→ What is expected: Express the entries starting at the line that contains "You are a computer-use agent." and ending at the line that contains "point(354,356)" as a two-column CSV with the columns instruction and coordinates. Use one row per entry, quote every field, turn any line breaks into spaces, and leave the pictures out.

→ Dataset content:
--*--
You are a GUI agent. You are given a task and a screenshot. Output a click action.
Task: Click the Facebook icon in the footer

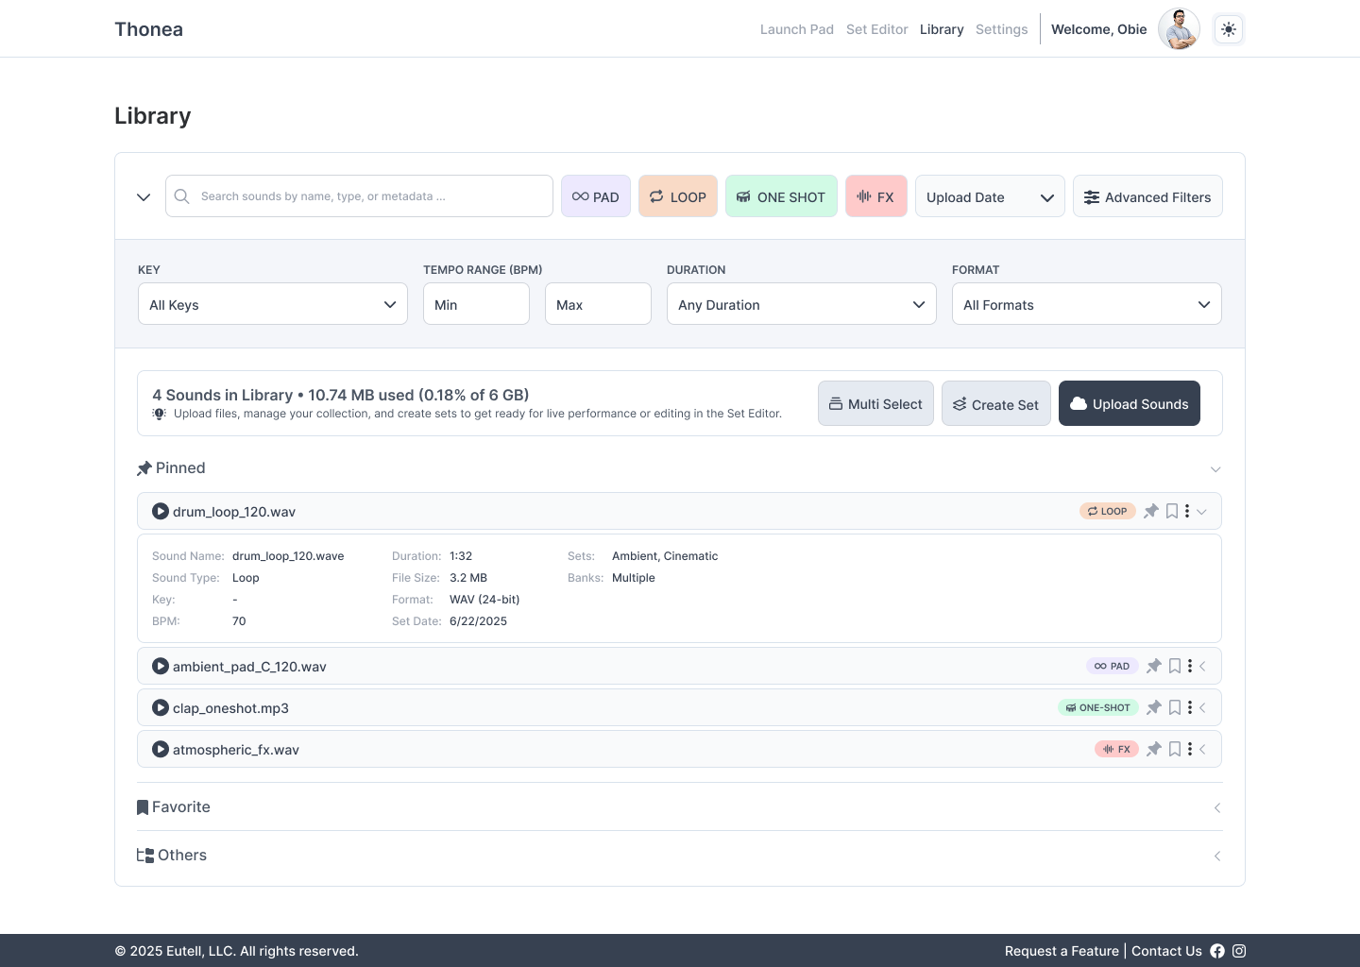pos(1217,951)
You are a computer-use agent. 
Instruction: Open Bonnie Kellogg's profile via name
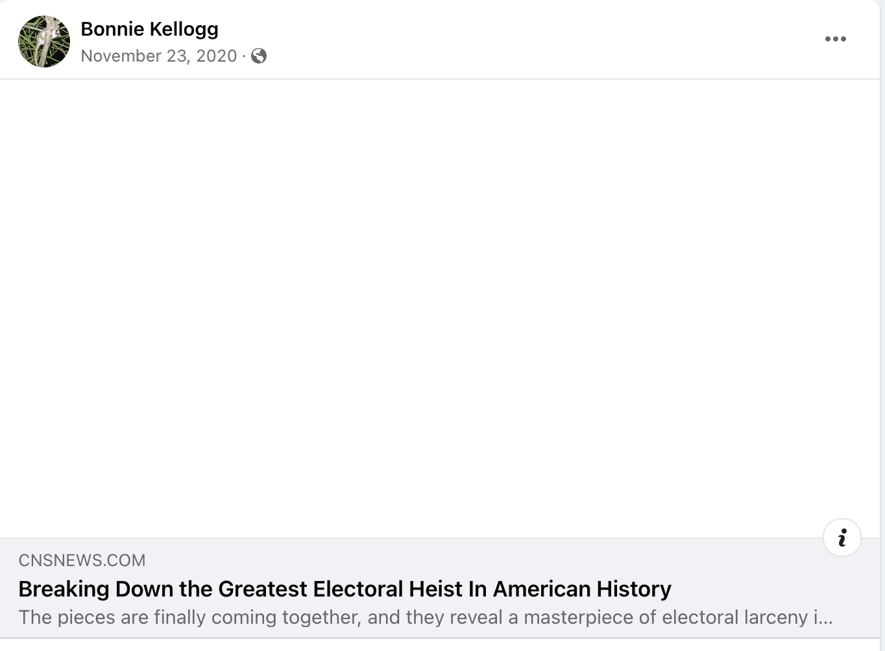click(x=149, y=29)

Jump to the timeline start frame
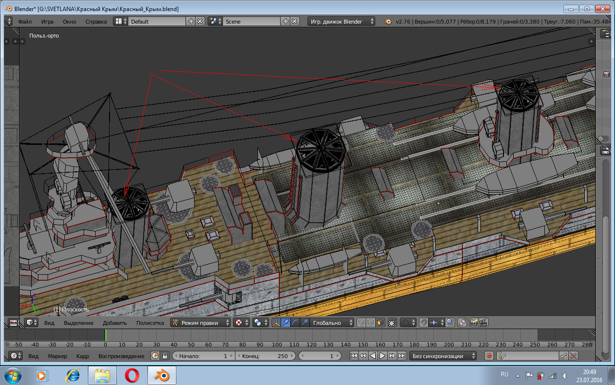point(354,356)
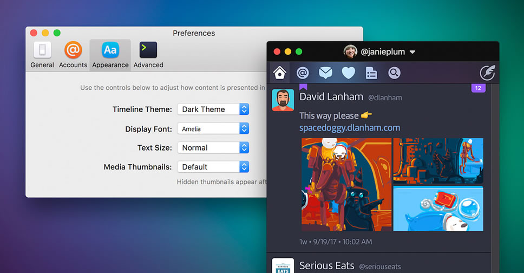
--*--
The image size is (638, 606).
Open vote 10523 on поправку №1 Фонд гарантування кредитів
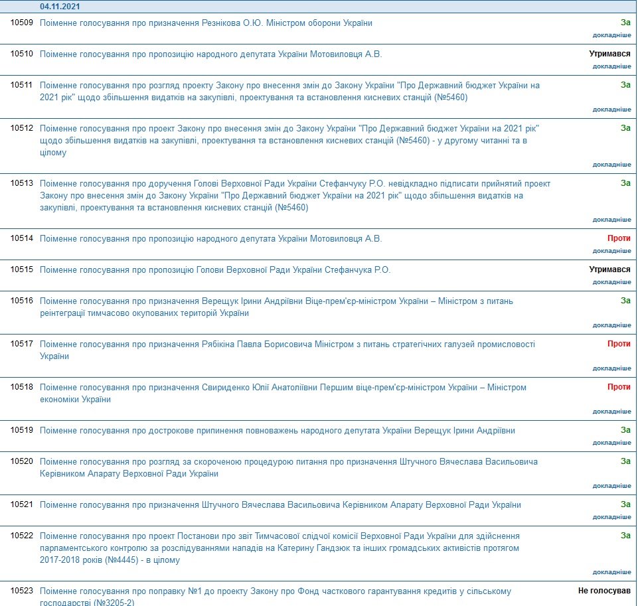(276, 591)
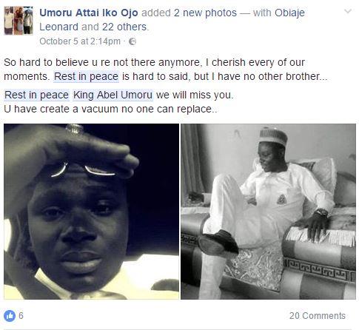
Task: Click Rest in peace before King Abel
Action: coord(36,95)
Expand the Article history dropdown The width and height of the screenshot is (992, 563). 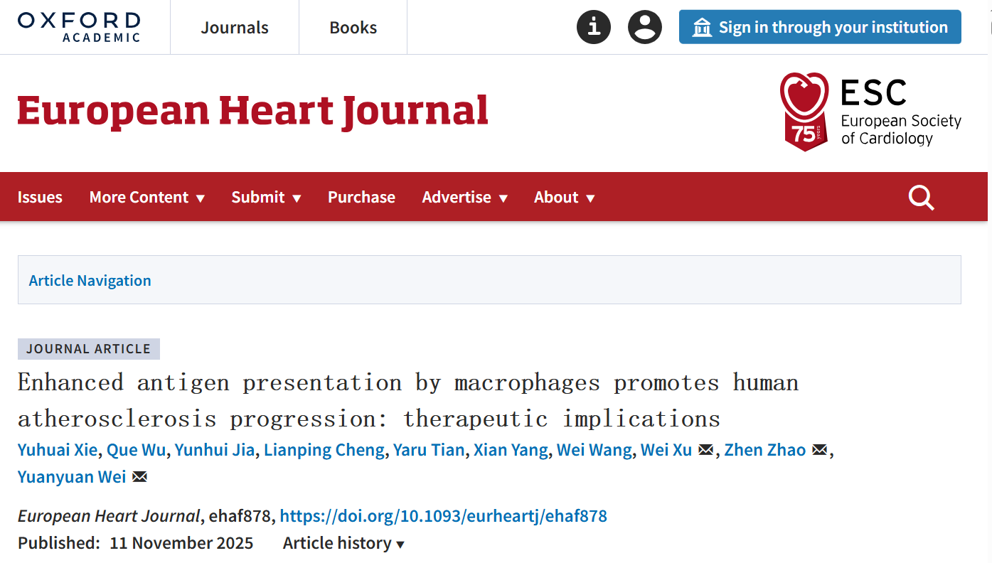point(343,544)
--*--
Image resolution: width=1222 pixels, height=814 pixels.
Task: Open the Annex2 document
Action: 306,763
--*--
→ Complete response:
instruction,coordinates
"You are a computer-use agent. Instruction: Open Bonnie Kellogg's profile via name","click(x=149, y=29)"
"Jump to the timeline start frame","point(354,356)"